What is being asked: Using the listing below, set down each line from the line containing "Click the [Install] section header" through the line containing "Open the Market Cap filter", both ends included, exactly and with nothing added.

Data supplied:
══════════════════════════════

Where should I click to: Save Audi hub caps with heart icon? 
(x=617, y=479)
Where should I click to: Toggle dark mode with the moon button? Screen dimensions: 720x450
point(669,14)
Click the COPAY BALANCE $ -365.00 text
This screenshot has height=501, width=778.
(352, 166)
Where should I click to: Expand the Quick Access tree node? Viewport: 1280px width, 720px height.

══════════════════════════════

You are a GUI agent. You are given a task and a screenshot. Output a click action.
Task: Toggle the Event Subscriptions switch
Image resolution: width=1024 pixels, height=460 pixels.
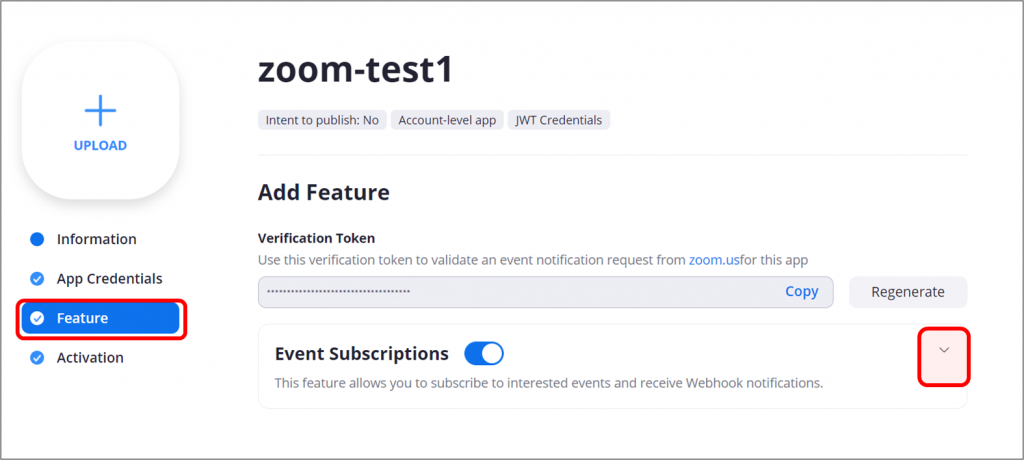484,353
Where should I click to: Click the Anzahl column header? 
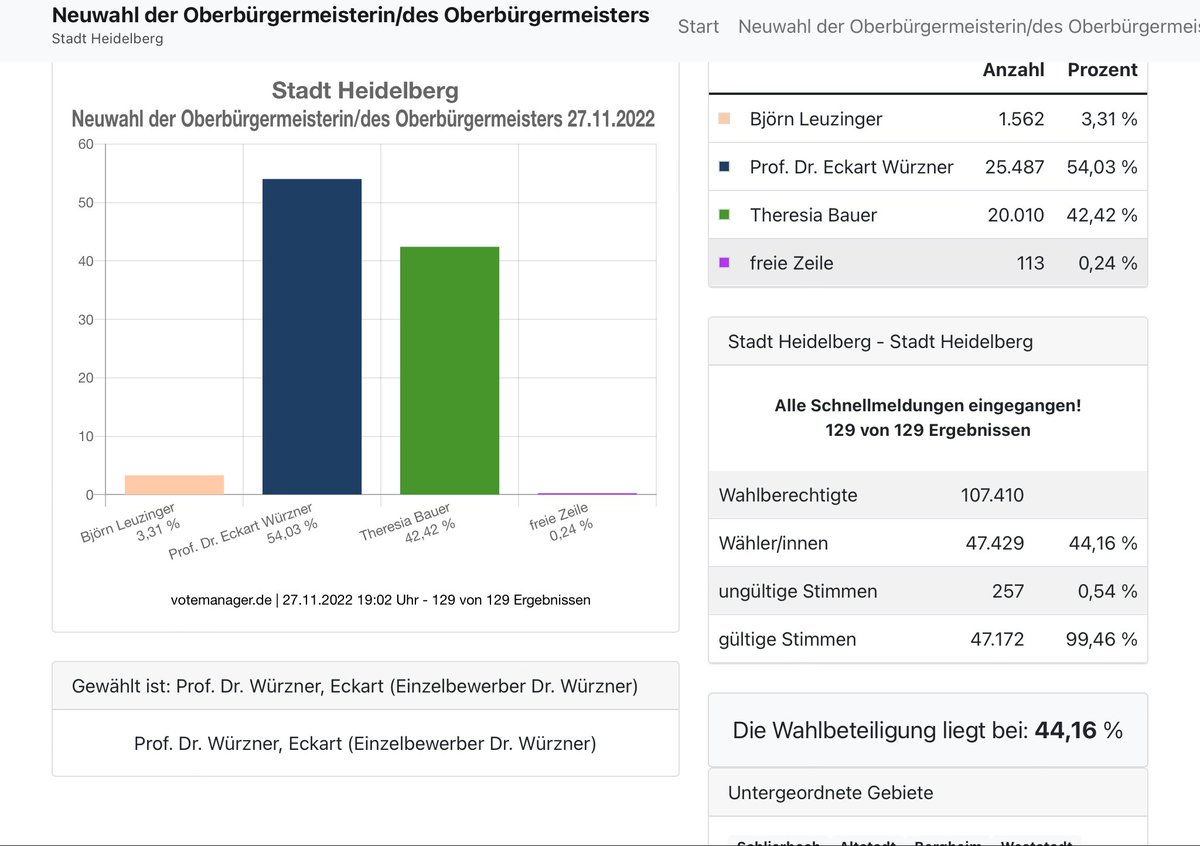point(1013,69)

══════════════════════════════

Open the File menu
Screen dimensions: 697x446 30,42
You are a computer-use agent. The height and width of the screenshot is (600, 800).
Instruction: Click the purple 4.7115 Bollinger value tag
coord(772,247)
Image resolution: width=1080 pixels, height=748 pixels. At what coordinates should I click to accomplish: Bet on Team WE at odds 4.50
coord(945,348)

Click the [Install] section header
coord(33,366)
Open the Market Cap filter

══════════════════════════════

Task answer:
Click the [Install] section header
coord(33,366)
Open the Market Cap filter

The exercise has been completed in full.